Homegrown micro-blogging platform Koo, once touted as the Twitter rival but later saw its growth dwindling amid economic slowdown, is now looking to "partner with someone who has the distribution strength to give Koo a massive user impetus and help it grow", its Co-founder Mayank Bidawatka said on Friday.
In a LinkedIn post, Bidawatka said that the next phase for Koo is to "build scale and that will happen with either funding or through a strategic partnership with someone who already has scale" in the "current reality of a slow investor market".
According to reports, Koo has raised over $50 million to date.
Bidawatka said that 2023 has been one of the toughest years for the startup ecosystem around the world.

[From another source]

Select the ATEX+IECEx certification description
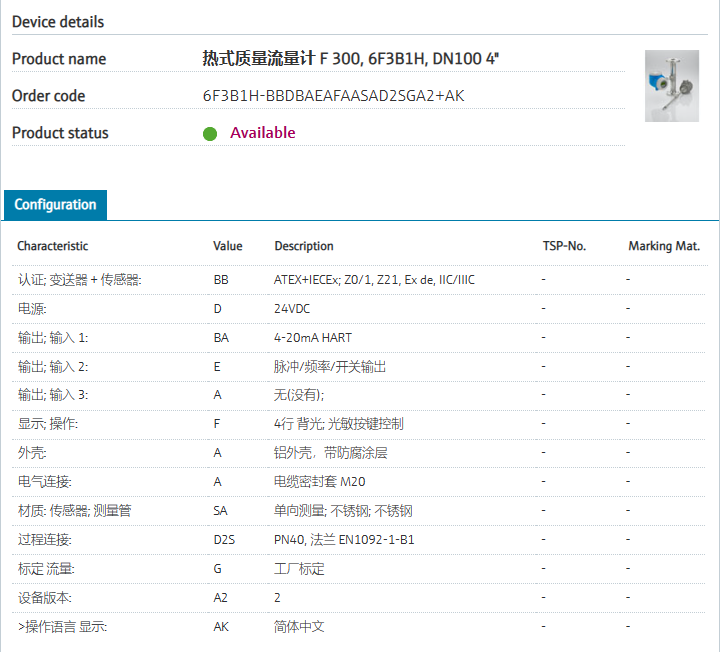This screenshot has height=652, width=720. 374,280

“Funding has come to a standstill and only near breakeven or early stage startups are lucky to raise funds, that too at low valuations/heavy markdowns. While our stable state plan was to scale more before generating revenue, Koo too was caught in this unfortunately sour market timing and had to switch gears from a growth trajectory to a revenue generating engine,” he elaborated.
In April this year, Koo said that it had let go 30 per cent of its workforce over the course of the year amid the current global meltdown.
The company had told IANS that it is important for businesses of all sizes to adopt efficient and conservative approaches to see this period through.
According to Bidawatka, it takes years to build a globally competitive microblog.
“From growing rapidly to cutting down on growth and proving unit economics, within 6 months of revenue experimentation, we took a 180 degree turn and proved that this is a real business. While the market is unfavourable, we as founders are committed to our dream, of taking Koo to the world and beating the best, with Indian tech,” he said.
“With a platform that's scale ready, Koo can outshine competitors with the right push on growth,” said Bidawatka.
The company last raised $10 million in January this year.